The long-running crisis has caused a chain reaction of financial misery through a swath of financial institutions that invested heavily in securities composed of pools of these risky mortgages, putting icons such as Bear Stearns, Goldman Sachs, BNP Paribas and a large handful of hedge funds in a heap of trouble. Less clear is whether the fallout will lead to a broad pullback in the consumer spending that accounts for nearly 70% of gross domestic product. Early indicators give off a slew of mixed messages. Perhaps the only certainty is that folks are coping with the housing-market-induced woes by continuing to lean heavily on those wallet-size plastic crutches.
Despite proclamations of the death of easy credit, there's no indication the crunch will lead banks to cap that gusher of credit-card debt that helps fuel so much of American growth. Sure, interest rates on mortgages are rising, and it's gotten tougher for homeowners to borrow against their homes, but there's little to no incentive for lenders to pare available card balances because of a simple reality: Most credit-card issuers are units of big, full-service financial centers that include divisions being beaten up by the housing bust and its impact on the stock market. The card business is one way for banks to heal themselves.

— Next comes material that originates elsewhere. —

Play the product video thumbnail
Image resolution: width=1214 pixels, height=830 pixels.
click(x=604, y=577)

"The banks would be loath to cut back, except for maybe the riskiest of customers," said Robert Manning, consumer advocate and author of "Credit Card Nation." "They need to make up for the problems in their mortgage divisions somewhere."
There is some subprime exposure in cards, too, but it's softened by mounting evidence that consumers won't be letting their Visas and MasterCards go during tough financial times. Credit-card delinquencies have stayed flat throughout the housing-market crisis. And big-bank executives probably thought they were getting an early Christmas gift in the form of a June study from credit-reporting agency Experian, which found that people with bad credit are less likely to skip a card payment than a mortgage payment, largely because they need credit cards to buy everyday items.

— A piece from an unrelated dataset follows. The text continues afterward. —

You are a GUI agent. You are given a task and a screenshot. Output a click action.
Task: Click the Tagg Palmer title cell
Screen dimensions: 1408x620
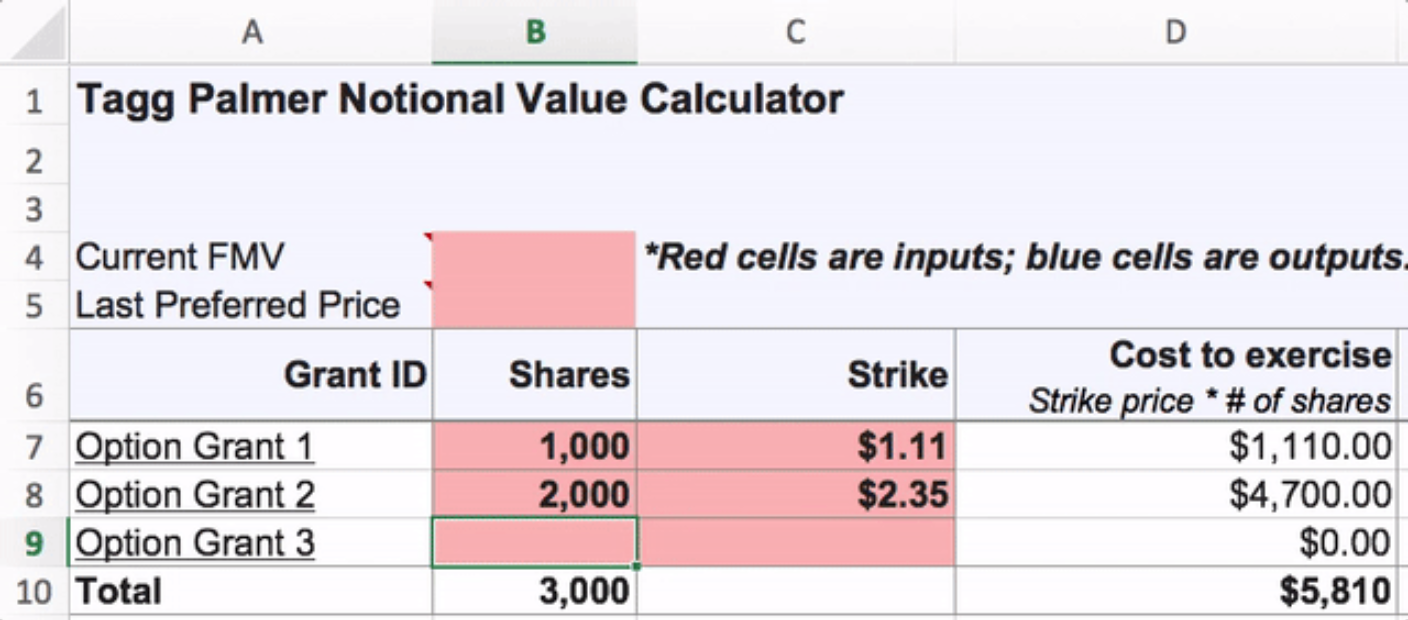(x=460, y=100)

Overall, a few indicators suggest consumers have been decreasing their spending. The Department of Commerce reported June spending was up only 0.1%, down from 0.6% in May; it was the smallest increase since September 2006. Most retailers missed July expectations, according to Retail Metrics, suggesting tough times ahead.
Any consumer resilience is dependent on credit debt. Research from the Gallup Organization and Experian found that half of consumers would be uncomfortable making a major purchase such as a car or home in the next three months, and almost 90% don't plan to apply for credit during that period.
Yet the Gallup-Experian personal-credit index -- which measures individuals' satisfaction with their credit situations by looking at issues such as monthly payment burdens and levels of debt -- rose eight points between June and July, suggesting an improbable improvement in the collective comfort level about debt. American consumers racked up $13.2 billion in debt in June, according to the Federal Reserve, just about doubling economists' expectations. May gave us an even bigger increase of nearly $16 billion -- the biggest spike since last November.
All told, there's a well-founded state of anxiety about credit markets among consumers that their behavior hasn't caught up with. That disconnect might help the economy in the short term while causing the indebted more pain in the long term, including ballooning late fees and finance charges and even more foreclosures and bankruptcies, Mr. Manning said. "This is unchartered, perilous territory."